Vale la pena spendere tutte queste
energie e questa rabbia nei confronti di queste donne con le quali condividiamo
(o perlomeno dovremmo condividere) l’obiettivo primo della nostra professione?
Far stare bene le donne, le mamme, i bambini, le famiglie, le coppie?
Se invece dirigessimo altrimenti
tutta la forza e l’impegno, verso altre “battaglie”? Quelle che realmente
porterebbero a un miglioramento della nostra professione, delle nostre
condizioni lavorative e quindi al miglioramento dei servizi che offriamo?

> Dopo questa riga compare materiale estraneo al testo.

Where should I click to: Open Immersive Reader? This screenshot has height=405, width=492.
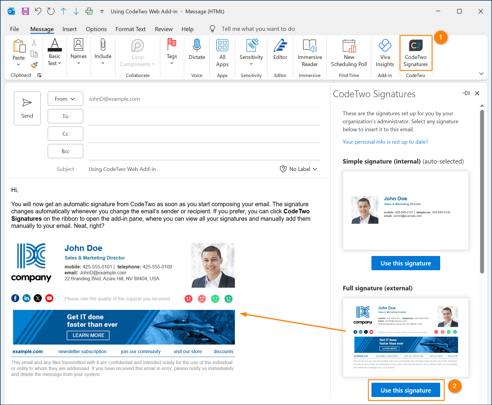click(310, 53)
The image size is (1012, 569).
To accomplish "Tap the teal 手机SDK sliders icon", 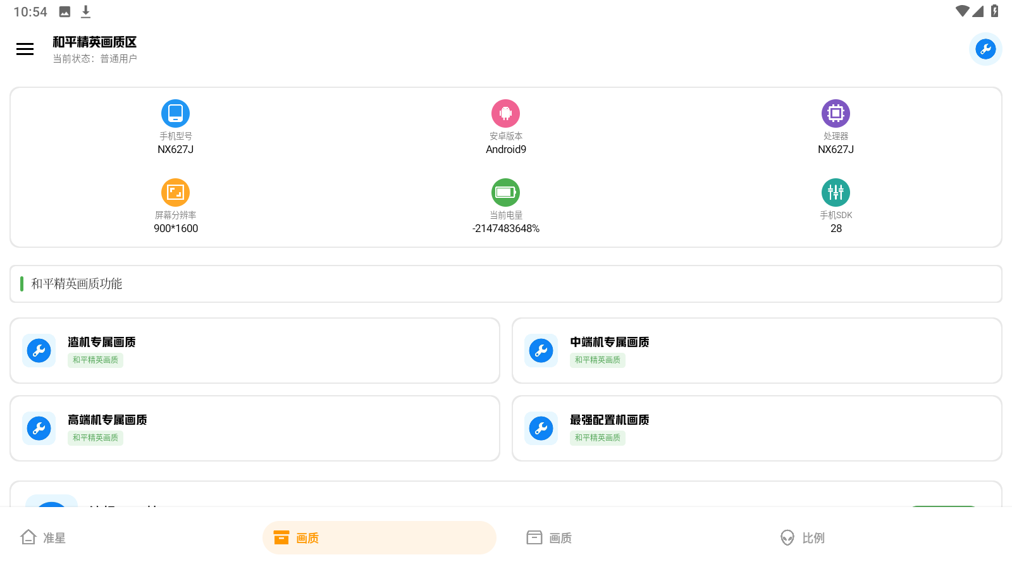I will click(836, 192).
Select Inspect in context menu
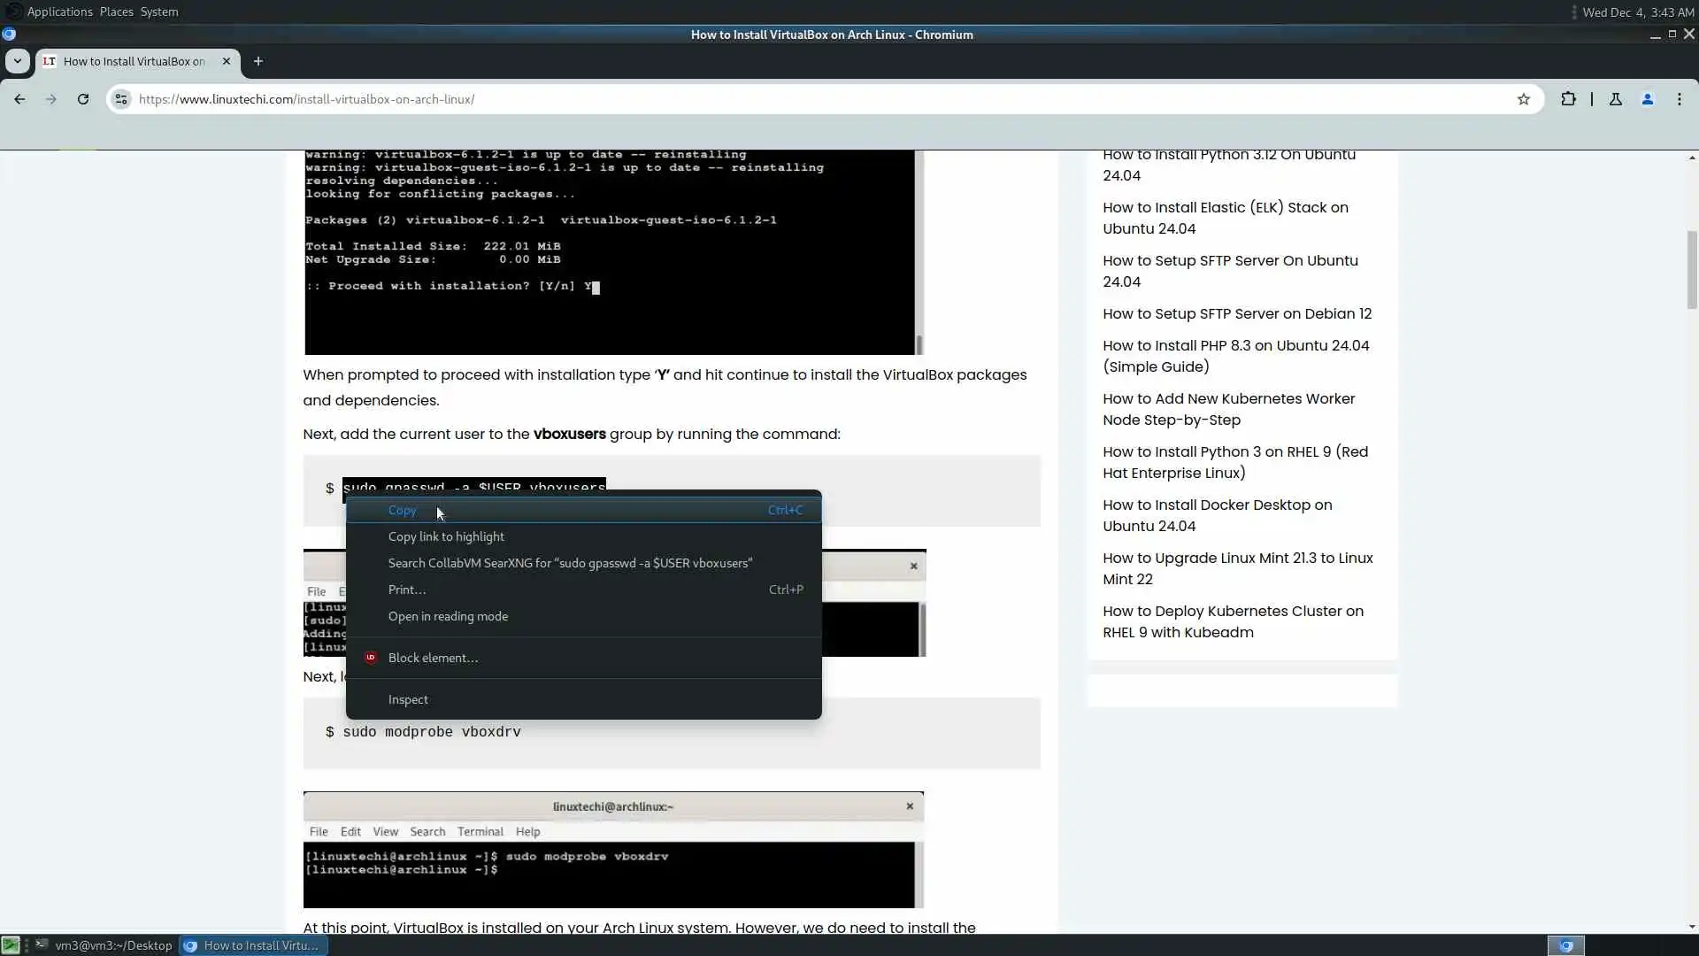This screenshot has height=956, width=1699. [x=408, y=699]
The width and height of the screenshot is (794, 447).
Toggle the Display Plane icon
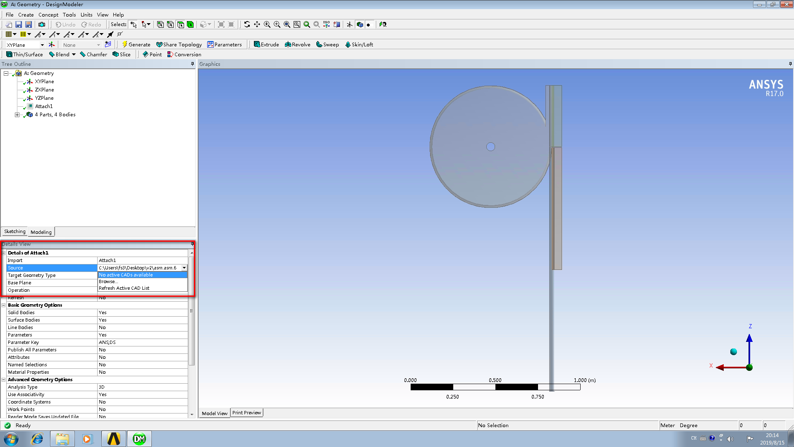(349, 24)
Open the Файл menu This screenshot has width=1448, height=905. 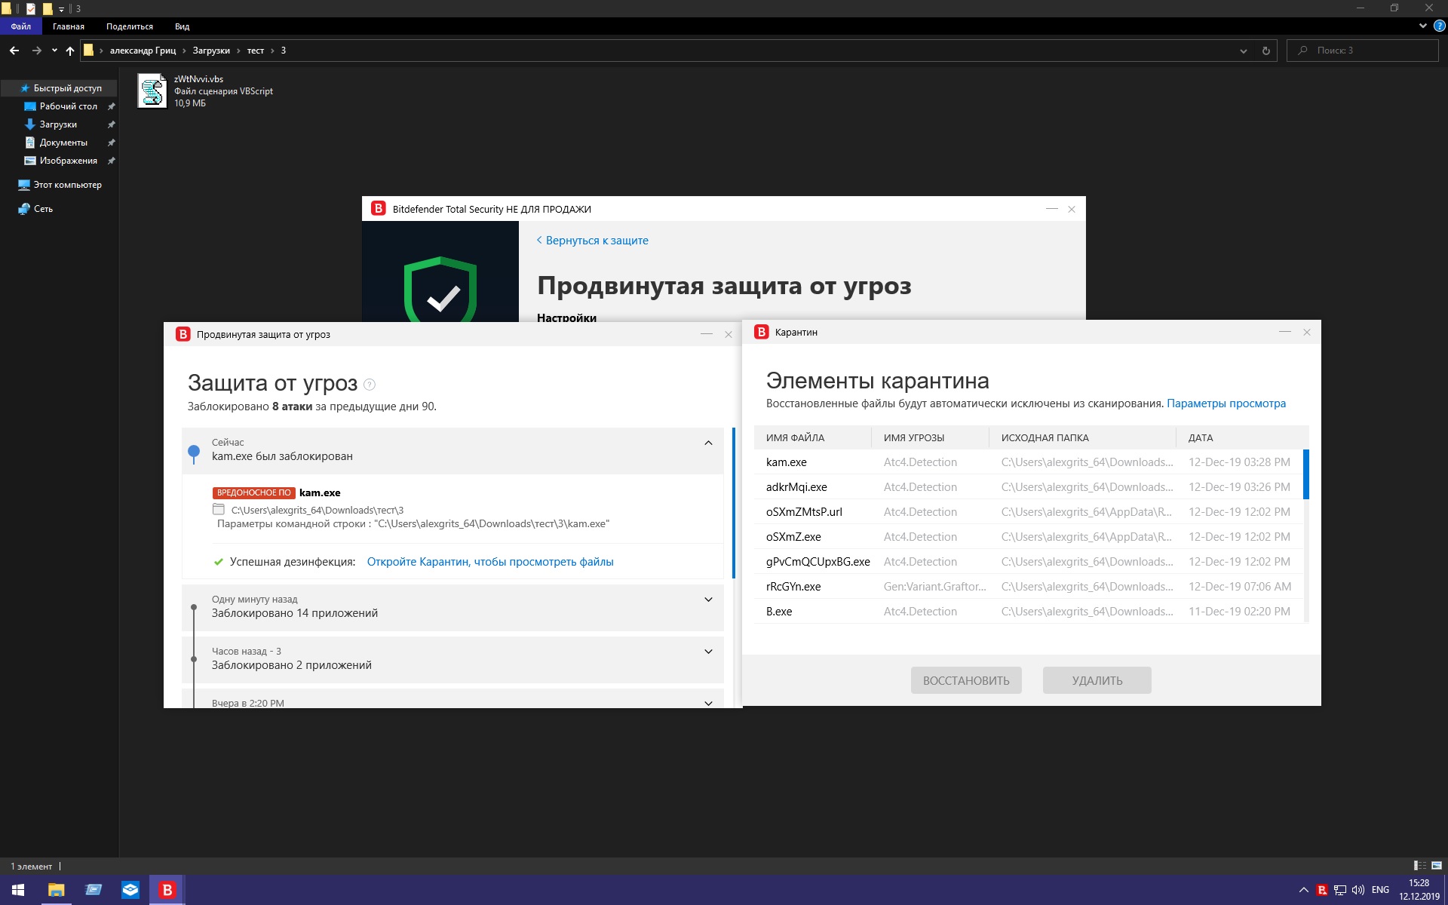point(21,26)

Non credete che ci guadagneremmo
sotto molti aspetti?
Se invece le Doule diventassero
delle preziose alleate?
Vi lasciamo con altri tre piccoli
spunti di riflessione:
1-Se le ostetriche entrassero a far
parte delle formatrici ai corsi per diventare doule, non credete che ci sarebbe
maggior controllo su quelli che sono i loro percorsi formativi, su ciò per cui
vengono formate, su quale livello di approfondimento di materie ostetriche
viene loro offerto?
Si lavorerebbe davvero insieme,
anziché contro, e le donne sarebbero davvero le reali utilizzatrici di servizi
professionali positivi per tutti coloro che entrerebbero in questo rapporto.
2-Se le Doule venissero
riconosciute come figure che stanno accanto alla madre, non credete che
verrebbero sottoposte a maggior controllo? Non sarebbe più semplice e
immediato, nonché più chiaro, individuare coloro le quali “sforano” oltre le
loro competenze?
3-Come credete che venga vista
dalle donne, dalle madri, questa battaglia nei confronti di persone che stanno
loro vicine, che le ascoltano, che le accompagnano quando non sanno più a chi
rivolgersi, che preparano loro un pasto caldo per la famiglia mentre loro
allattano il piccolino? Chi ci guadagna agli occhi delle madri in questa
battaglia?
Se davvero si desidera il bene
della donna e la sua reale Salute (fisica, mentale ed emotiva) tale da andare a
far parte attivamente di quelle donne che sono parte attiva della società
civile, allora dobbiamo raccoglierci, riflettere e sotterrare qualunque arma:
vinceranno l’affetto, la forza, il sostegno reciproco e il rispetto. Purtroppo
adesso stiamo solo dimostrando un concetto a noi chiaro da tempo: le donne
insieme non portano avanti nessun progetto, sono incapaci di empatia reciproca
e perdono tempo a definire quale parte del territorio è loro. Un po’ come le
galline. Ma l’unica cosa buona che una gallina fa è l’uovo.